In a different instance, the EJV structure was different because the vessel split into two vessels that did not reunite before draining into the SV, and the two vessels were larger than the typical EJV [5].
Variations in the veins draining into the EJV have also been noted, resulting in the retromandibular vein remaining as a single trunk with a link to the facial vein rather than dividing into anterior and posterior divisions [5].
CONCLUSION
Previous occurrences involving the EJV have revealed numerous anatomical differences.

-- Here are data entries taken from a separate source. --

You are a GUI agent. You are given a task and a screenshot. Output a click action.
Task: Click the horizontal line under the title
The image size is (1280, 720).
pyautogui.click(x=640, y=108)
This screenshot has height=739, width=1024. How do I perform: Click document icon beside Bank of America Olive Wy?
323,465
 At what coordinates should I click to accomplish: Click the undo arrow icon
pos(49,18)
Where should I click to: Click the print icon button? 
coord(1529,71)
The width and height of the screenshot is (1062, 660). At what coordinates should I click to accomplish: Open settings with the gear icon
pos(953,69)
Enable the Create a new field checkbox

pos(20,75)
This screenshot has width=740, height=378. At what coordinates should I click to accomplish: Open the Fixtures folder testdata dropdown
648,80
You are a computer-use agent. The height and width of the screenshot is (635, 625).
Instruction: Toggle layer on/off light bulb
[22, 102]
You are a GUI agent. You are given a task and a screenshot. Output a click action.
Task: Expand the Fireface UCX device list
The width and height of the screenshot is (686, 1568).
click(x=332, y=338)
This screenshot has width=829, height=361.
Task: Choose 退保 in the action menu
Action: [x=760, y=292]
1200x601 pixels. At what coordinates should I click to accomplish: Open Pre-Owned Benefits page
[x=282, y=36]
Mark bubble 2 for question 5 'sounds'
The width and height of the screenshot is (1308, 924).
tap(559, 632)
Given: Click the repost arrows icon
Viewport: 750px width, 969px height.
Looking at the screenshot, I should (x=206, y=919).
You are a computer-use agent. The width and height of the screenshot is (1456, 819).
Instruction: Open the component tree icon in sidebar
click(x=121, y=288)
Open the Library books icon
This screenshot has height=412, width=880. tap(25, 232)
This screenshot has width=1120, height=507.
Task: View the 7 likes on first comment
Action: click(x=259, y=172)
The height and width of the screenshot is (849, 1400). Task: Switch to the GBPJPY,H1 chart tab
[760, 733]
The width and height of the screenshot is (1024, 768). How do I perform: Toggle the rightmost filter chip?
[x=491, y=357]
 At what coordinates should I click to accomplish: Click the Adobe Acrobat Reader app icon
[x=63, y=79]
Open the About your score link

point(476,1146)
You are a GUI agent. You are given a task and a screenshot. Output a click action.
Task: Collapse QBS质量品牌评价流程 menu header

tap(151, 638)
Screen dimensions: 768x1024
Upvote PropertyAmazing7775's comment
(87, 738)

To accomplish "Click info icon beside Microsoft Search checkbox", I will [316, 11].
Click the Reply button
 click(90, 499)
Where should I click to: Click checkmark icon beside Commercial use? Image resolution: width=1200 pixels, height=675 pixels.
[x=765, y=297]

In this instance, we saw that the EJV drained directly into the CV and that the TCV was situated close to the OH. Additionally, the axillary vein is replaced by a large subscapular vein, and the brachial veins drain into the CV. Medical professionals should take into account variations in the head and neck region’s vasculature when performing procedures and interventions. The EJV and CV are both positioned superficially to the clavicle in the variations described in this report, which puts them at risk of injury during both a clavicular fracture and the surgical repair.